Steinkauzschutz bei SICONA

Um die Steinkauz-Populationen in Luxemburg zu stärken hat SICONA ein spezielles Schutzprogramm entworfen.

Seit 1999 setzt sich SICONA für den Steinkauz in unserer Region ein

Um die Steinkauz-Populationen in Luxemburg zu stärken hat SICONA ein spezielles Schutzprogramm entworfen, welches unter anderem folgende Maßnahmen beinhaltet:

  • Anbringen von speziellen, Räuber-sicheren Brutkästen in Obstwiesen, Einzelbäumen und an Gebäuden
  • Öffnung von Zugängen zu geeigneten Gebäudenischen
  • Pflege und Erhalt von alten Hochstammobstbaum- und Kopfweidenbeständen
  • Neupflanzungen von Kopfweiden und Solitärbäumen

Die praktischen Maßnahmen waren dabei immer von einem wissenschaftlichen Monitoring zur Erfolgskontrolle begleitet.

Nach einer Initialerfassung des Steinkauzbestandes in einem bestimmten Gebiet wird die Entwicklung der Population weiterverfolgt, aber auch die Ausbreitung der Tiere und Abwanderungsbewegungen werden erfasst. Dazu werden die Jungvögel im späten Frühjahr in Kooperation mit der Centrale Ornitologique beringt und jährlich werden Steinkauzrufkontrollen durchgeführt, bei der die Präsenz der Tiere überprüft wird.

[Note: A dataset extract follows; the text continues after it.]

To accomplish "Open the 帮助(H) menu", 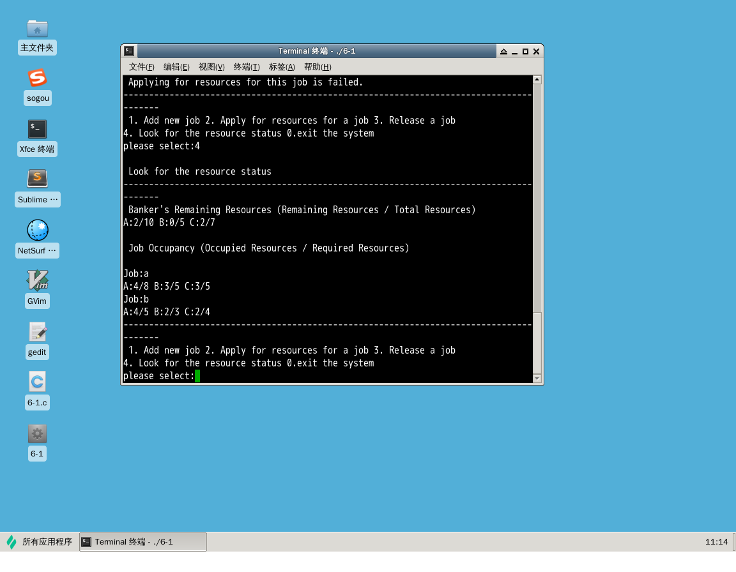I will coord(318,67).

Die praktischen Maßnahmen werden von einem wissenschaftlichen Monitoring begleitet. Dabei werden jedes Jahr die Reviere erfasst und die Bruten beringt. Nach zwei Jahrzehnten sind so viele Daten zusammengekommen, die Informationen liefern über die Ausbreitung und die Neuansiedelung von jungen Steinkäuzen. Außerdem konnten viele Erfahrungen gesammelt werden über geeignete (mit gutem Bruterfolg) und weniger erfolgversprechende Steinkauzreviere.
Dazu gehört an erster Stelle das Anbringen von künstlichen Nistmöglichkeiten. Dabei handelt es sich um sogenannte Brutröhren, längliche zylinderförmige oder eckige Kästen mit einer speziellen Vorrichtung, die das Eindringen von Mardern und anderen Beutegreifern verhindert. Parallel dazu spielt auch die mittel- und langfristige Verbesserung der Jagdreviere eine Rolle. Im Rahmen seines Steinkauzschutzprogramms hat SICONA mehrere Hundert Brutröhren aufgehängt. Diese werden jährlich kontrolliert und gereinigt. Im Rahmen seiner Landschaft- und Biotopschutzprojekte mit den Mitgliedsgemeinden bemüht sich SICONA auch um die Verbesserung der Steinkauzreviere durch Extensivierung von Grünland, die Anlage von Brachestreifen, die Pflege von alten Obstwiesen und die Anpflanzung von Hochstammobstbäumen und Kopfweiden.